Based on previous posts, janckenn also was staying in a penthouse unit when he had access to the penthouse lounge.
http://www.tugbbs.com/forums/showpost.php?p=1248734&postcount=2
http://www.tugbbs.com/forums/showpost.php?p=1234985&postcount=30


----------



## ThierryJapan (Jun 5, 2012)

*Elite*

After the different post I have asked HGVC if we could use the lounge as we are Elite eventhough we are not staying at penthouse units.

They confirmed that Elite members can use the penthouse's lounge. To be verifed in real action (I am planing to go there in October).

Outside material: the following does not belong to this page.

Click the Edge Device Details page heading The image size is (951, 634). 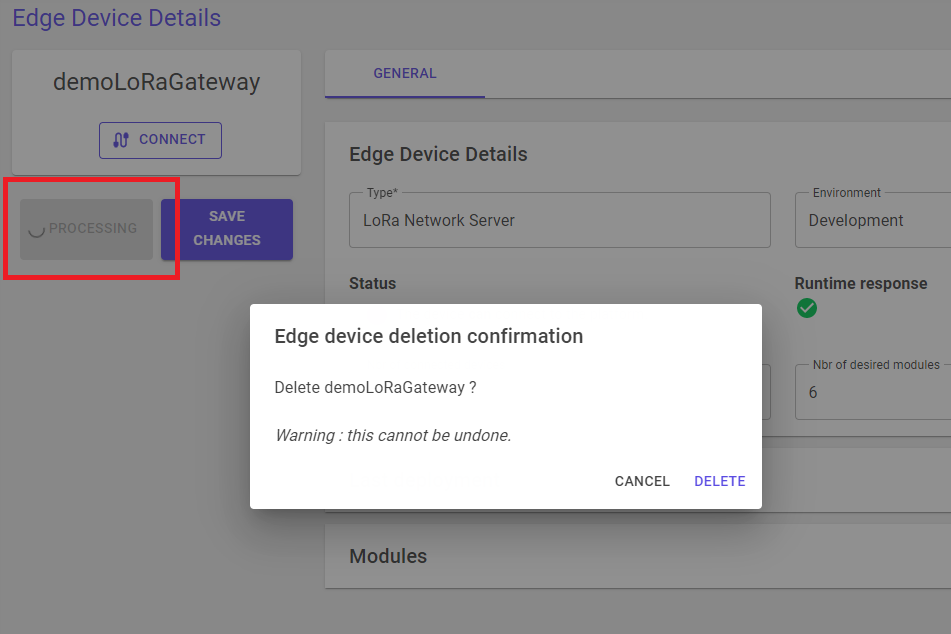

If anyone can "test" before, thanks to let us know!


----------



## vball2go2 (Jun 10, 2012)

HGVC told me the same thing.  I am going in July and hope to use the lounge as well.  I will let you all now.
Thanks again for everyone's responese.  We appreciate it!!


----------



## ThierryJapan (Jun 10, 2012)

*Waiting for your confirmation!!*



vball2go2 said:


> HGVC told me the same thing.  I am going in July and hope to use the lounge as well.  I will let you all now.
> Thanks again for everyone's responese.  We appreciate it!!



That's a good news to hear, it will be even better once we can confirm it.

Waiting for your feedback!


----------